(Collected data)
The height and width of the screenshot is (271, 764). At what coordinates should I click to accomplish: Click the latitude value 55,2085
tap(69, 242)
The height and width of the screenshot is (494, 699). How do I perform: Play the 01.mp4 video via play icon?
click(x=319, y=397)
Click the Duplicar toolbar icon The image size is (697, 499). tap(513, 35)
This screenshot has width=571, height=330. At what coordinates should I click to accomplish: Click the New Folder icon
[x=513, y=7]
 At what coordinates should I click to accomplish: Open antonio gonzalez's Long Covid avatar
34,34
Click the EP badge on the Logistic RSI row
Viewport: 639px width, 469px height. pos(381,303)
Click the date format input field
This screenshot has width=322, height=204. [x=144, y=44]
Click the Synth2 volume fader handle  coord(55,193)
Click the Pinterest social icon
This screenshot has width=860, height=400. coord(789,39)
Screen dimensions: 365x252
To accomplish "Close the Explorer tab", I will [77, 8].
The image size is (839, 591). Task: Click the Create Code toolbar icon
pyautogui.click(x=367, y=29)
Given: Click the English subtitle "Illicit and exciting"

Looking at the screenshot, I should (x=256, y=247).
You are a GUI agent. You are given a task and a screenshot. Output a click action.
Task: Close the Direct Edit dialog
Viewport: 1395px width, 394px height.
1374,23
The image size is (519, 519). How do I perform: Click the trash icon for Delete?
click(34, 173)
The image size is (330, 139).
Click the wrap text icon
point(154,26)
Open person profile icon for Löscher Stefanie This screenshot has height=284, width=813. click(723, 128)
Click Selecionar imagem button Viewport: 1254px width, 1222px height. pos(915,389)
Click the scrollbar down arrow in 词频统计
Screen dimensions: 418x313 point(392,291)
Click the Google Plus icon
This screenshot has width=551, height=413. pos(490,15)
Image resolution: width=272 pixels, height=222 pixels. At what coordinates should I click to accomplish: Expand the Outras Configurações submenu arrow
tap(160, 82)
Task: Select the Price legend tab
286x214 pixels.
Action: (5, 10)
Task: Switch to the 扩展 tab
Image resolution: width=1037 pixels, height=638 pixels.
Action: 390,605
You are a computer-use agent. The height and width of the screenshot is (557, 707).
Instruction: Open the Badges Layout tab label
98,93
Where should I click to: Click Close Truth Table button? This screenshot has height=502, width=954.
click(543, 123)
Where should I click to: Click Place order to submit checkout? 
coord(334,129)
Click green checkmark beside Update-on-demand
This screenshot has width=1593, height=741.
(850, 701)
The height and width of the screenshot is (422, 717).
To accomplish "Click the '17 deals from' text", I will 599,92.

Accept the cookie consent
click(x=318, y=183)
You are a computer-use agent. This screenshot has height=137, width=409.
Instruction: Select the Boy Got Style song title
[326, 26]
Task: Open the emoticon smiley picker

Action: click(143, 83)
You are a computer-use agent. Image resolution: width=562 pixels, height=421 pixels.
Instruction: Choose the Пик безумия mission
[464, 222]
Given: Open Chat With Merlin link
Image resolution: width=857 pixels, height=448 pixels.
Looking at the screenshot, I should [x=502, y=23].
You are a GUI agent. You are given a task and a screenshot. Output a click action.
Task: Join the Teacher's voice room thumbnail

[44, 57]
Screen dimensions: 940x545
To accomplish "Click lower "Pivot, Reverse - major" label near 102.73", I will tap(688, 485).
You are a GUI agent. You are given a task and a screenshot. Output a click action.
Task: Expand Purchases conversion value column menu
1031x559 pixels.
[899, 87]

* Work to complete *
Set down the records again without altering a word.

* Result for this exercise *
The height and width of the screenshot is (271, 764). At what coordinates should I click to accomplish: Click the latitude value 55,2085
tap(69, 242)
The height and width of the screenshot is (494, 699). How do I perform: Play the 01.mp4 video via play icon?
click(x=319, y=397)
Click the Duplicar toolbar icon The image size is (697, 499). tap(513, 35)
This screenshot has width=571, height=330. At what coordinates should I click to accomplish: Click the New Folder icon
[x=513, y=7]
 At what coordinates should I click to accomplish: Open antonio gonzalez's Long Covid avatar
34,34
Click the EP badge on the Logistic RSI row
Viewport: 639px width, 469px height. pos(381,303)
Click the date format input field
This screenshot has width=322, height=204. [x=144, y=44]
Click the Synth2 volume fader handle  coord(55,193)
Click the Pinterest social icon
This screenshot has width=860, height=400. coord(789,39)
Screen dimensions: 365x252
To accomplish "Close the Explorer tab", I will [77, 8].
The image size is (839, 591). Task: Click the Create Code toolbar icon
pyautogui.click(x=367, y=29)
Given: Click the English subtitle "Illicit and exciting"

Looking at the screenshot, I should (x=256, y=247).
You are a GUI agent. You are given a task and a screenshot. Output a click action.
Task: Close the Direct Edit dialog
Viewport: 1395px width, 394px height.
1374,23
The image size is (519, 519). How do I perform: Click the trash icon for Delete?
click(34, 173)
The image size is (330, 139).
Click the wrap text icon
point(154,26)
Open person profile icon for Löscher Stefanie This screenshot has height=284, width=813. click(723, 128)
Click Selecionar imagem button Viewport: 1254px width, 1222px height. pos(915,389)
Click the scrollbar down arrow in 词频统计
Screen dimensions: 418x313 point(392,291)
Click the Google Plus icon
This screenshot has width=551, height=413. pos(490,15)
Image resolution: width=272 pixels, height=222 pixels. At what coordinates should I click to accomplish: Expand the Outras Configurações submenu arrow
tap(160, 82)
Task: Select the Price legend tab
286x214 pixels.
Action: (5, 10)
Task: Switch to the 扩展 tab
Image resolution: width=1037 pixels, height=638 pixels.
Action: 390,605
You are a computer-use agent. The height and width of the screenshot is (557, 707).
Instruction: Open the Badges Layout tab label
98,93
Where should I click to: Click Close Truth Table button? This screenshot has height=502, width=954.
click(543, 123)
Where should I click to: Click Place order to submit checkout? 
coord(334,129)
Click green checkmark beside Update-on-demand
This screenshot has width=1593, height=741.
(850, 701)
The height and width of the screenshot is (422, 717).
To accomplish "Click the '17 deals from' text", I will 599,92.

Accept the cookie consent
click(x=318, y=183)
You are a computer-use agent. This screenshot has height=137, width=409.
Instruction: Select the Boy Got Style song title
[326, 26]
Task: Open the emoticon smiley picker

Action: click(143, 83)
You are a computer-use agent. Image resolution: width=562 pixels, height=421 pixels.
Instruction: Choose the Пик безумия mission
[464, 222]
Given: Open Chat With Merlin link
Image resolution: width=857 pixels, height=448 pixels.
Looking at the screenshot, I should [x=502, y=23].
You are a GUI agent. You are given a task and a screenshot. Output a click action.
Task: Join the Teacher's voice room thumbnail

[44, 57]
Screen dimensions: 940x545
To accomplish "Click lower "Pivot, Reverse - major" label near 102.73", I will tap(688, 485).
You are a GUI agent. You are given a task and a screenshot. Output a click action.
Task: Expand Purchases conversion value column menu
1031x559 pixels.
[899, 87]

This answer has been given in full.